** Opening Source data block **
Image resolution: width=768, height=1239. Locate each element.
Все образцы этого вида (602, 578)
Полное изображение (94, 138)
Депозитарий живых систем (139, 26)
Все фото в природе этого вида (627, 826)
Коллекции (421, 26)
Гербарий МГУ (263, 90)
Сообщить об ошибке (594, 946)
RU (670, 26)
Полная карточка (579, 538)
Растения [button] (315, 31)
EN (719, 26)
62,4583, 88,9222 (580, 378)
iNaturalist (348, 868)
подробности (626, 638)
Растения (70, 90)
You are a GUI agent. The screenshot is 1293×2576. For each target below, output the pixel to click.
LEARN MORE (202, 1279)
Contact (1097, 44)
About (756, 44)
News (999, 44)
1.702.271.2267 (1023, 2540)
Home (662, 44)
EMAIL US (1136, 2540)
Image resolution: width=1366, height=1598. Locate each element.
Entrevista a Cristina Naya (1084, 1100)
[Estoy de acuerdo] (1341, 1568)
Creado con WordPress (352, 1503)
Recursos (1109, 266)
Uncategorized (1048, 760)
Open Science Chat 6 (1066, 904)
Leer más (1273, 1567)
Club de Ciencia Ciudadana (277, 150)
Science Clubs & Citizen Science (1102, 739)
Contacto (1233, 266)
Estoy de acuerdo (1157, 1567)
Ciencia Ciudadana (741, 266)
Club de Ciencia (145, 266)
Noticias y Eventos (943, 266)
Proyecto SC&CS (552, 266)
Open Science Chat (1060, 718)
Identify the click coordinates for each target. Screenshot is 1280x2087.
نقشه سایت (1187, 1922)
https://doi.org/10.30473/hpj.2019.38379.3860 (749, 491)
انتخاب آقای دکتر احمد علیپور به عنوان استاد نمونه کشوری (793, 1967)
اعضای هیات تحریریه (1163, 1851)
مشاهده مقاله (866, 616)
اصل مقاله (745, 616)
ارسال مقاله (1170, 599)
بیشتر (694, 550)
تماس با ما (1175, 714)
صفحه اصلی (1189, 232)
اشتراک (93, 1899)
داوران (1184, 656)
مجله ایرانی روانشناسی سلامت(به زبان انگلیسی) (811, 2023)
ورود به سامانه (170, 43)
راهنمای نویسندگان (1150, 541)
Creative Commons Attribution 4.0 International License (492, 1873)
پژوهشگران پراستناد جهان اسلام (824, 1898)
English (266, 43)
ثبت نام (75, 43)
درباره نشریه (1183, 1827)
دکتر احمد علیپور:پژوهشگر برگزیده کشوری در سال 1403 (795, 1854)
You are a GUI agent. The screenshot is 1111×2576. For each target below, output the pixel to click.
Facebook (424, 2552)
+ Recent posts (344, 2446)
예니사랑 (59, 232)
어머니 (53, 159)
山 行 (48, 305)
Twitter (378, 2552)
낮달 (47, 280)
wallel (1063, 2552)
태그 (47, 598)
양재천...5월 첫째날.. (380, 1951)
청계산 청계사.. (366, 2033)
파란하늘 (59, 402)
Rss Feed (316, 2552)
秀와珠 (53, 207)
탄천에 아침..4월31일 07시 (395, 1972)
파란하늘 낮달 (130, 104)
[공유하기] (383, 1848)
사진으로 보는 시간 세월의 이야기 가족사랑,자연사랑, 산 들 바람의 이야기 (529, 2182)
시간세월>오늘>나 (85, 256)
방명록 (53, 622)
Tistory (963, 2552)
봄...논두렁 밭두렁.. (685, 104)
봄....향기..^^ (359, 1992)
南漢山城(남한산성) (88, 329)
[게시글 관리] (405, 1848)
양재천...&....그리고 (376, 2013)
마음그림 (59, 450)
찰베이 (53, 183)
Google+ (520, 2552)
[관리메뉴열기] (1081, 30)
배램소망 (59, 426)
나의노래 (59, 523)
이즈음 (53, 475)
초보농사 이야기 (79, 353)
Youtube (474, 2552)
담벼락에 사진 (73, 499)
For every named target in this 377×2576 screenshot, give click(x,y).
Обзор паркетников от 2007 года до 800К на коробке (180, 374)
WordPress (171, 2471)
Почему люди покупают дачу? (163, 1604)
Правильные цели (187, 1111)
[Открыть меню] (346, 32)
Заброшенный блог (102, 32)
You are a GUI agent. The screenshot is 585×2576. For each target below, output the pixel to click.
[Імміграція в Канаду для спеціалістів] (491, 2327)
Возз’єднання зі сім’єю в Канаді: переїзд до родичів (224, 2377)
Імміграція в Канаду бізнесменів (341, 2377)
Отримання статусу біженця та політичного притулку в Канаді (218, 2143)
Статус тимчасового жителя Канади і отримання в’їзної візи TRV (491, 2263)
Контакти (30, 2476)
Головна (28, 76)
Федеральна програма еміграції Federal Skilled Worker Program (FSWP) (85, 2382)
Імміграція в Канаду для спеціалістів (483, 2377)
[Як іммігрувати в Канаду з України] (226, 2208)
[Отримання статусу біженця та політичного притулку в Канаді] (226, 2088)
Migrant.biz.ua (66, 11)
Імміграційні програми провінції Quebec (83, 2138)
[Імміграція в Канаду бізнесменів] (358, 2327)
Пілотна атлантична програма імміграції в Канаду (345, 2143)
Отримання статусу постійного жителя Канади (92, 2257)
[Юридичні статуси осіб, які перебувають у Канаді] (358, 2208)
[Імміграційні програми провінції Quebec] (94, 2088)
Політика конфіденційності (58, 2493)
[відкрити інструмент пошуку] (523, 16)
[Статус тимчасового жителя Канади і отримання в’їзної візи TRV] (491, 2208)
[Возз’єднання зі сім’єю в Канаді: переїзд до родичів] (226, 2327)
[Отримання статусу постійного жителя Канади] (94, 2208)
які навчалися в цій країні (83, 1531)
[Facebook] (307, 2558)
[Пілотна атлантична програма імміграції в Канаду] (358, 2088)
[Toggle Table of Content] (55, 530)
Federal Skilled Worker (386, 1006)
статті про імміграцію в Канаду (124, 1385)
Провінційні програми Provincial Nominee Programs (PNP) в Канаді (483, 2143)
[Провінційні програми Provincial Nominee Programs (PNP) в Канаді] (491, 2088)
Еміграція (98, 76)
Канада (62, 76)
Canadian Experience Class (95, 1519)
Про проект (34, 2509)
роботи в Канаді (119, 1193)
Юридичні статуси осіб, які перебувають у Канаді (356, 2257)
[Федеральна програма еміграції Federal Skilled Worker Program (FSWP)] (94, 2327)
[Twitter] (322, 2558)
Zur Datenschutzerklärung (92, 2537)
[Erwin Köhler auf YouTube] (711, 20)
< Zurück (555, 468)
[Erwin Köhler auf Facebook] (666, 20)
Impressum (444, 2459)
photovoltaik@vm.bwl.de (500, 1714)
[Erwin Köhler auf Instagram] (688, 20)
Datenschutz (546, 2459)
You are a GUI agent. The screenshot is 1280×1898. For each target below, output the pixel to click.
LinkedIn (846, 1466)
** Closing Source data block **
Starting with the line that holds "Все образцы этого вида (602, 578)" and ending with the line that holds "Растения (70, 90)", retype every line in the data above exactly, and nothing else.

Все образцы этого вида (602, 578)
Полное изображение (94, 138)
Депозитарий живых систем (139, 26)
Все фото в природе этого вида (627, 826)
Коллекции (421, 26)
Гербарий МГУ (263, 90)
Сообщить об ошибке (594, 946)
RU (670, 26)
Полная карточка (579, 538)
Растения [button] (315, 31)
EN (719, 26)
62,4583, 88,9222 (580, 378)
iNaturalist (348, 868)
подробности (626, 638)
Растения (70, 90)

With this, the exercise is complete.